Appellant:     Mr S D Freitag

Respondent:     Mr J McGrath SC

Solicitors:

Appellant:     Simon Freitag

Respondent:     Director of Public Prosecutions (WA)

Case(s) referred to in judgment(s):

A Child v The State of Western Australia [2007] WASCA 285

Bazzi v The State of Western Australia [2007] WASCA 195

Chan v The Queen (1989) 38 A Crim R 337

Colwell v The State of Western Australia [No 2] [2012] WASCA 196

Dunks v The State of Western Australia [2009] WASCA 82; (2009) 195 A Crim R 130

Hapke v The State of Western Australia [2006] WASCA 188

Hayes v The Queen [1981] WAR 252

Heferen v The Queen [1999] WASCA 81; (1999) 106 A Crim R 89

Herbert v The Queen [2003] WASCA 61; (2003) 27 WAR 330

House v The King [1936] HCA 40; (1936) 55 CLR 499

Karolides v The State of Western Australia [2006] WASCA 240

Lowndes v The Queen [1999] HCA 29; (1999) 195 CLR 665

Ly v The Queen [2007] NSWCCA 28

McLaughlin v The State of Western Australia [2012] WASCA 204

Moreton v The State of Western Australia [2011] WASCA 258

Muldrock v The Queen [2011] HCA 39; (2011) 244 CLR 120

MXP v The State of Western Australia [2010] WASCA 215; (2010) 41 WAR 149

Nannup v The State of Western Australia [2011] WASCA 257

Newton v The State of Western Australia [2006] WASCA 247

R v Baldock [2010] WASCA 170; (2010) 269 ALR 674

R v Catts (1996) 85 A Crim R 171

R v Gallagher (1991) 23 NSWLR 220

Reid v The State of Western Australia [2010] WASCA 70

Samuels v The State of Western Australia [2005] WASCA 193; (2005) 30 WAR 473

Stavrianakos v The State of Western Australia [2011] WASCA 130

The State of Western Australia v Bennett [2009] WASCA 93; (2009) 194 A Crim R 137

The State of Western Australia v BLM [2009] WASCA 88; (2009) 40 WAR 414

The State of Western Australia v Diek [2011] WASCSR 126

The State of Western Australia v Viskari [2008] WASCA 143

The State of Western Australia v Wallam [2008] WASCA 117; (2008) 185 A Crim R 116

TXT v The State of Western Australia [2012] WASCA 28

Ugle v The State of Western Australia [2012] WASCA 104

Wilson v The State of Western Australia [2010] WASCA 82

Wright v The State of Western Australia [2010] WASCA 14

  1. BUSS JA:  The appellant appeals to this court against sentence. 

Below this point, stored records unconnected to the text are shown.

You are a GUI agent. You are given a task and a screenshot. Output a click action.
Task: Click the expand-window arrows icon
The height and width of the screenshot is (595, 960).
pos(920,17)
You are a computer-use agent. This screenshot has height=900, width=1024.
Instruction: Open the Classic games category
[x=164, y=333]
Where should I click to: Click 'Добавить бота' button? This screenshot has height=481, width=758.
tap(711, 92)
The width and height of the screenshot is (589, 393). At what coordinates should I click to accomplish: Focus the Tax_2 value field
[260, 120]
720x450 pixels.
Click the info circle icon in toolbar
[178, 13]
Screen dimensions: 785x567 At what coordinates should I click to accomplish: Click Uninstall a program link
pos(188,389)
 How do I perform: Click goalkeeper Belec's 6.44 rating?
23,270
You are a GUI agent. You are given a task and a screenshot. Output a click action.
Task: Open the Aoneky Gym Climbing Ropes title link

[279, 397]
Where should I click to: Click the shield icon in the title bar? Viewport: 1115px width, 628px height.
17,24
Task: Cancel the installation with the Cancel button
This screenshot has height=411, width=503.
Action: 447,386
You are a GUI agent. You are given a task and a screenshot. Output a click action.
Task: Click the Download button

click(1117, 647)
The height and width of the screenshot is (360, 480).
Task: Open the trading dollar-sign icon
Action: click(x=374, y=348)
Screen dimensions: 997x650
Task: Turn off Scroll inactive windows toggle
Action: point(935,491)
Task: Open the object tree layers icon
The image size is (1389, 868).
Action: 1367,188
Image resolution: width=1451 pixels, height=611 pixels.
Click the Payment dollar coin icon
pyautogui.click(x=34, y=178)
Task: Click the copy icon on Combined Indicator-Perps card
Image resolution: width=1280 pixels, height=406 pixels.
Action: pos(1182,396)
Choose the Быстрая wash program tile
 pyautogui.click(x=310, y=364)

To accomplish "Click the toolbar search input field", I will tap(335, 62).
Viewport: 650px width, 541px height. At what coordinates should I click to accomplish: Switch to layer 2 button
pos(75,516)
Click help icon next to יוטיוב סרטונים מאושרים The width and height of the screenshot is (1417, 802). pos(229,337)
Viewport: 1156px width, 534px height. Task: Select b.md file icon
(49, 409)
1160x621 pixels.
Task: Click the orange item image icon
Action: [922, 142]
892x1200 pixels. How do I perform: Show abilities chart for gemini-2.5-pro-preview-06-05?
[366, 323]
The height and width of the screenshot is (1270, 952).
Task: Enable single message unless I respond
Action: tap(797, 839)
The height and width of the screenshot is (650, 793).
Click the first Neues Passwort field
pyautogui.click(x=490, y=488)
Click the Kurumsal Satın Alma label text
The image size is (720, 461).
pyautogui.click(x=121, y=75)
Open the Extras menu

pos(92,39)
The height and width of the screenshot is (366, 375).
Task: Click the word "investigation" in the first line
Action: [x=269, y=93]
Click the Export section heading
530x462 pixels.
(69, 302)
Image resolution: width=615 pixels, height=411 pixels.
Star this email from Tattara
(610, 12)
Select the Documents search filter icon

  2. He was convicted, on his pleas of guilty before Murray J in the Supreme Court, on 11 counts in an indictment. 

  3. The offences comprised four counts of aggravated burglary (counts 1, 3, 6 and 8); one count of stealing (count 10); five counts of stealing a motor vehicle (counts 2, 4, 5, 7 and 9); and one count of criminal damage by fire (count 11).

  4. Counts 1 and 2 (being one count of aggravated burglary and one count of stealing a motor vehicle) were committed at about 12.30 am on 6 June 2011.  Counts 3, 4 and 5 (being one count of aggravated burglary and two counts of stealing a motor vehicle) were committed at about 12.30 am on 9 June 2011.  Counts 6 and 7 (being one count of aggravated burglary and one count of stealing a motor vehicle) were committed at about 1.30 am on 9 June 2011.  Count 8 (being one count of aggravated burglary) was committed at about 2.30 am on 9 June 2011.

  5. On 9 June 2011, the police apprehended the appellant and his co‑offenders.  On that date the appellant made admissions, in the course of a video‑recorded interview with the police, in relation to counts 1 ‑ 8 which, as I have mentioned, were committed between 6 and 9 June 2011.  The appellant was charged with those offences and released on conditional bail.

  6. On 2 July 2011, the appellant, while on bail, committed counts 9, 10 and 11 (being one count of stealing a motor vehicle, one count of stealing and one count of criminal damage by fire). 

  7. On 4 July 2011, the police apprehended the appellant.  On that date he admitted, in the course of a video‑recorded interview with the police, that he had committed counts 9, 10 and 11.  The appellant was charged with those offences.  His conditional bail was revoked.  He was remanded in custody between 4 July 2011 and 1 September 2011, when he was sentenced.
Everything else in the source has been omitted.